The UN and AU also need to express strong political will in supporting Unamid to fully execute its mandate, the activists group states.
On 31 July 2007 the UN Security Council (UNSC) passed Resolution 1769 that formally established Unamid as a peacekeeping mission to support the implementation of the Darfur Peace Agreement of 2006 (the Abuja Agreement). The mission formally replaced the troops of the AU Mission in Sudan (AMIS) that was founded in 2004 to originally protect ceasefire monitors sent by the AU.
The mission was designed to keep a peace that does not yet exist, and it does not have the capacity to make it happen.
The justification for the new international mission was the indisputable need for a more effective and stronger mandated mission on the ground to support peace and security and help restore stability to Darfur, the SDFG report reads.
The mission, with a budget of $106 million per month and a force of about 26,000 personnel (19,555 military personnel, 3,772 international police and 19 special police units with up to 2,660 officers) in addition to international and local supporting civilian staff, is considered the largest peacekeeping mission in history.
It was also the first time for the UN to share the command of a peacekeeping mission with another international body in such a “hybrid” model. It was agreed in response to Sudanese governmental pressure that the mission would have an African character with troops sourced from African countries while other countries would provide logistical and financial support.
The mandate of the mission was sufficiently strengthened to include among other tasks: supporting the implementation of the 2006 peace agreement and assisting its political process, the restoration of necessary security conditions for the safe provision of humanitarian assistance, the facilitation of full humanitarian access throughout Darfur. The duty to monitor, investigate and report on instances of violence in Darfur was also included in the mission’s mandate. The peacekeepers were permitted to use military force to protect civilians, mission members, and aid workers.
Despite all this preparedness, Unamid was, and still is, being criticized in the course of implementing its mandate. The lack of sufficient equipment affected the efficiency of the mission; particularly the lack of aircraft given the complex topography of Darfur and the use of aerial bombardments as a major tool of violations by the Sudanese government.
The lack of the political willingness to back the use of military force resulted in the catastrophic failure to perform the civilian protection part of Unamid mandate, the Group states in its report. Moreover, inter-AU coordination in addition to the coordination between the AU and the UN proved to be difficult.
The Sudanese think-tank further points to the bureaucratic need to have the Government of Sudan’s permission for every action, even those stated in the mandate, which created further obstacles for the mission. In addition, the Sudanese authorities are continuously imposing heavy arbitrary restrictions on the movement of Unamid personnel and delaying its supply shipments.
The proclamations by the Sudanese government of its intention to dismantle the camps in Darfur and the ongoing discussion on Unamid’s exit strategy, coupled with widespread “Darfur fatigue” by international actors, raise further concerns about the fate of civilians in the region.
It was becoming obvious more and more that the mission was designed to keep a peace that does not yet exist, and it does not have the capacity to make it happen, the SDFG states.
Conspiracy of silence
In April 2014, a former Unamid employee accused the mission of being involved in a conspiracy of silence to deliberately and systematically cover up crimes committed by the government and the militias in Darfur.

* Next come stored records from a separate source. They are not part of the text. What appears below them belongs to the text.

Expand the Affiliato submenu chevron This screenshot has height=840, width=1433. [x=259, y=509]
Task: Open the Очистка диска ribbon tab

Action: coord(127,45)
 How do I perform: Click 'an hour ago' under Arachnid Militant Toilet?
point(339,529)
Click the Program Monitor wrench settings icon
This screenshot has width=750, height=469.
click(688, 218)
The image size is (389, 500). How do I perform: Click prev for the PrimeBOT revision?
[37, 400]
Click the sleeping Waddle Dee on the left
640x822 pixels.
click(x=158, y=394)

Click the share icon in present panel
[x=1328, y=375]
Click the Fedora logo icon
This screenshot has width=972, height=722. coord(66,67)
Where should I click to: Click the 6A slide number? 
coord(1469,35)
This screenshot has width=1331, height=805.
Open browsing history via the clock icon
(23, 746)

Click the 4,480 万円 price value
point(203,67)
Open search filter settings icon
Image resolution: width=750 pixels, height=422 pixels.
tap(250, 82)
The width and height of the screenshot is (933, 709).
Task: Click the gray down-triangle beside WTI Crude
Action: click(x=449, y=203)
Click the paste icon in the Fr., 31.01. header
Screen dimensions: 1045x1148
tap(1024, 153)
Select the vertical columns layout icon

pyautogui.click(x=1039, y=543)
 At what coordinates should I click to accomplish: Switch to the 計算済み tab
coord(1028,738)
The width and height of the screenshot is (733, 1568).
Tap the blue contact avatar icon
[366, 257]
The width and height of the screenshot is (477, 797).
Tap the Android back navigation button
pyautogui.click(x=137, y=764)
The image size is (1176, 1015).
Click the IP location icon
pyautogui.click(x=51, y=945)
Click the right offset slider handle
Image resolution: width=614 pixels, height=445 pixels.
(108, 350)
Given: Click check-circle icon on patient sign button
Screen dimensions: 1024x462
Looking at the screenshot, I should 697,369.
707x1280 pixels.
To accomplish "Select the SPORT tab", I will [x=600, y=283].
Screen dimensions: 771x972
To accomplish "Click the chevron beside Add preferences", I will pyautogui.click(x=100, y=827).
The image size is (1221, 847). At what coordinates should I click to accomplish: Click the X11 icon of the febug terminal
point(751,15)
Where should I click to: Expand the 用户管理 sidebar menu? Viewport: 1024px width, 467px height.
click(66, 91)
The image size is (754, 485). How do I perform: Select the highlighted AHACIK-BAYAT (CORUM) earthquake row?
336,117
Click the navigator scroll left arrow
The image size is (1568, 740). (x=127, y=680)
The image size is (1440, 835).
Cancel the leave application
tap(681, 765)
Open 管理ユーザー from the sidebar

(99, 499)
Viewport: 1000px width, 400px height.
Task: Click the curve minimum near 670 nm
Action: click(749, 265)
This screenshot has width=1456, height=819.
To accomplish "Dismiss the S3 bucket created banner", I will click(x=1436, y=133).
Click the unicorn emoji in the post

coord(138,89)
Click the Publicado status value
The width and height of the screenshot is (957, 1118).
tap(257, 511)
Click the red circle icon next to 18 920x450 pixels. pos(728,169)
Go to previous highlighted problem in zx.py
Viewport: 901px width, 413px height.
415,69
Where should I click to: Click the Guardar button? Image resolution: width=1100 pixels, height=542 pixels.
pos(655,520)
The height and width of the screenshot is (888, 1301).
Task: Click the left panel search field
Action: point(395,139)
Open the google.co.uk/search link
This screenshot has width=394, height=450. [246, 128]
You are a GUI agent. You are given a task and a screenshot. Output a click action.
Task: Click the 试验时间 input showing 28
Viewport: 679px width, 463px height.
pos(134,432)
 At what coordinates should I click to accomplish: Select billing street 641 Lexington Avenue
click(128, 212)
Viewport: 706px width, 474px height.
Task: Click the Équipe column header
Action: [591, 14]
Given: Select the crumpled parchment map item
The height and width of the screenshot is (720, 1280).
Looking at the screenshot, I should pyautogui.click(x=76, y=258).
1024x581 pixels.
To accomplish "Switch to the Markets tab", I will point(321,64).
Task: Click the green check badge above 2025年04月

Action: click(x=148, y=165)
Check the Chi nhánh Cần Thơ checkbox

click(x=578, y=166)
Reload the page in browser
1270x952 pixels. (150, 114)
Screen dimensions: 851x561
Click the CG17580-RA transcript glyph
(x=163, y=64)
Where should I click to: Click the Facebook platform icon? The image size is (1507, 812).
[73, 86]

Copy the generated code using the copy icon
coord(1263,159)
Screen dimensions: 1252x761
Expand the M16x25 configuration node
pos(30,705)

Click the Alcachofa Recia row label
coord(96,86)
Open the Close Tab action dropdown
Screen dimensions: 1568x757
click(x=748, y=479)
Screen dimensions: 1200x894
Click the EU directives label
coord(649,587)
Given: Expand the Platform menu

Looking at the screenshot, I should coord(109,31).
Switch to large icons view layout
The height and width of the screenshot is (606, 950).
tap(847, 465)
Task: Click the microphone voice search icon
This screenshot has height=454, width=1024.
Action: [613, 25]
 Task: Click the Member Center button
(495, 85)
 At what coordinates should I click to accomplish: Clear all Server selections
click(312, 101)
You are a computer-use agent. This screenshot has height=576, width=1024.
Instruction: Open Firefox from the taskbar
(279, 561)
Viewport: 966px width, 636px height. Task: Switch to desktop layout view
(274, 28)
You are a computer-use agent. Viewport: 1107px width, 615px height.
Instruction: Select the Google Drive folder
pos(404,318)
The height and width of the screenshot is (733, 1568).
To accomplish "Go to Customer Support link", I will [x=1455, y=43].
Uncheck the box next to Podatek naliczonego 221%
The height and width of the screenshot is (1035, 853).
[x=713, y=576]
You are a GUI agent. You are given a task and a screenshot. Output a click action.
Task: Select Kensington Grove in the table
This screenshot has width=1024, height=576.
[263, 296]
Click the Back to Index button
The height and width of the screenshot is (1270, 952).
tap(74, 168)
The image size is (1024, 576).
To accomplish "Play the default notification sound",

According to Dr Aicha Elbasri, Unamid spokesman between 2012 and 2013, Unamid troops just stood watching while civilians were being attacked and shot by para-governmental militias. She further added that in some incidences the mission took photos and documented assaults against civilians but never reported them.
Failure to report the widespread government bombing campaigns of populated areas, and the involvement of the government in the 2012-2013 conflict over gold mining in Jebel Amer in which hundreds were killed, and more than one hundred thousand people were forced to flee their homes, were also among Elbasri’s accusations.
Elbasri leaked thousands of diplomatic cables, police reports, military investigations and emails, evidencing her accusations after the UN repeatedly declined her demands for investigation. She demanded the UN and the International Criminal Court to investigate these accusations of cover-up and wrongdoings in Darfur.
Refusing any independent investigation, the UN launched instead an internal “major strategic review of its operation in Darfur”. The report of this review – though secretive and not inclusive to all incidences- found five instances in which Unamid stonewalled the media and withheld from UN Headquarters some critical evidence incriminating Sudanese government forces in crimes against civilians and peacekeepers.
On 30 November 2014, President Omar Al Bashir demanded Unamid to leave.
He described the mission as a “security burden” rather than support, and accused it of protecting the rebels and not citizens. His demands came after the involvement of Unamid in the revelation of the rape of more than 200 women and girls that that took place in Tabit end October-early November 2014.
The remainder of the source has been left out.